Looking down at it, the fresh memory of his formal trench coat around her during their wedding day struck a sensible nerve in her. That, or the smell of it penetrated her nose and flooded her senses like rain flooding soil. Fighting each cell to not bring it to her nose and take a good inhale of it, especially because she feared purring like a fool like the last time.
“Wait,”
This time he was ready, embarrassingly so if he could admit it. Already tilting his head to a side as her hand touched his shoulder, he was ready for her to press her cheek against his and mimic a fake subtle kiss sound now that the rest were too far away for him to fear the scrutiny.
He was not ready for what she actually did. She didn’t even give him time to close his eyes when she softly pressed her lips against his in a very subtle peck. Like the one they had shared, it is a way less romantic setting inside the tent. Her eyes were closed, and he thanked any existent god for it because his surprised face would only carry on more problems.
When she opened them up, the bottom of her eyes was already raised in composure with her cheeks. Those were also blushed. “Take care,” she said.
What was she expecting? Not even her own mind could make itself up about it. But his hand reached for the back of her head, and she blushed deeper, thinking that as if in a romantic book, he was going to push the back of her head to go deeper.

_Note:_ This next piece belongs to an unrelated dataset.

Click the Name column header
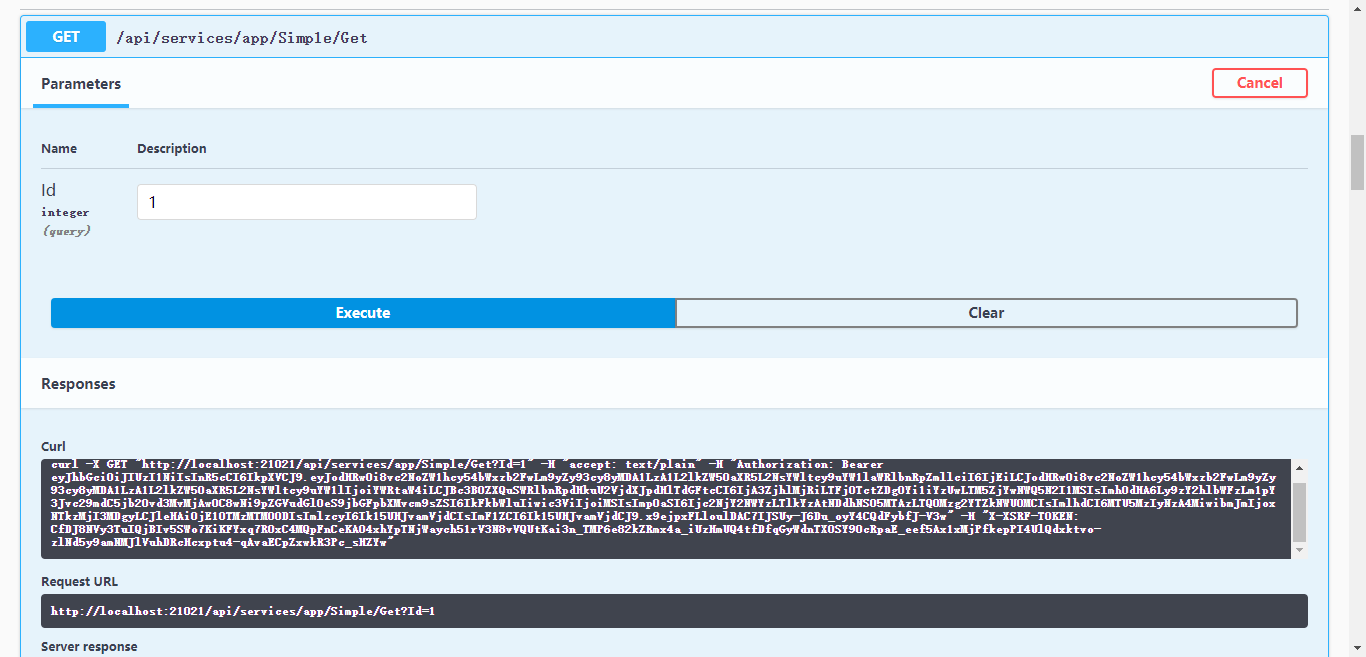Viewport: 1366px width, 657px height. [59, 149]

But instead, he placed the hood over her head.
“Don’t catch a cold,” he said, already stepping back. While he didn’t give her enough time to speak, her face immediately grimaced in tiredness. “I don’t give kisses to sick people. I’m very germophobic.”
It made her chuckle. “Really?”
“Don’t come crying later on.”
The rain eventually eased a little bit, and the idea of missing a tent never crossed her mind until now. But when it was passing midnight and they had just arrived to build the camp up, she certainly did.

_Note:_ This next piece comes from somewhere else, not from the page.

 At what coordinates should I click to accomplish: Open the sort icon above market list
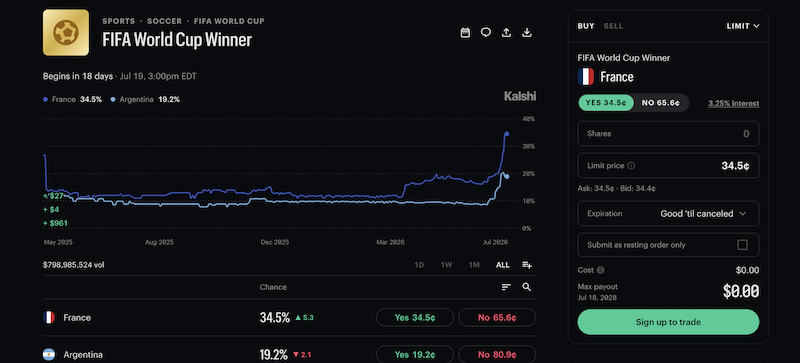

Levi shoved the itchy gray blanket higher over his shoulder with a decisive tug, like he was drawing a line, marking the end of whatever pushy conversation she thought she could keep going. His bare legs stuck out the bottom, he’d long given up on staying fully dressed in this godforsaken heat, modesty has lost the battle. But ditching the blanket altogether felt like surrendering to the cold. That was too much. Some things just made sense, even if they didn’t.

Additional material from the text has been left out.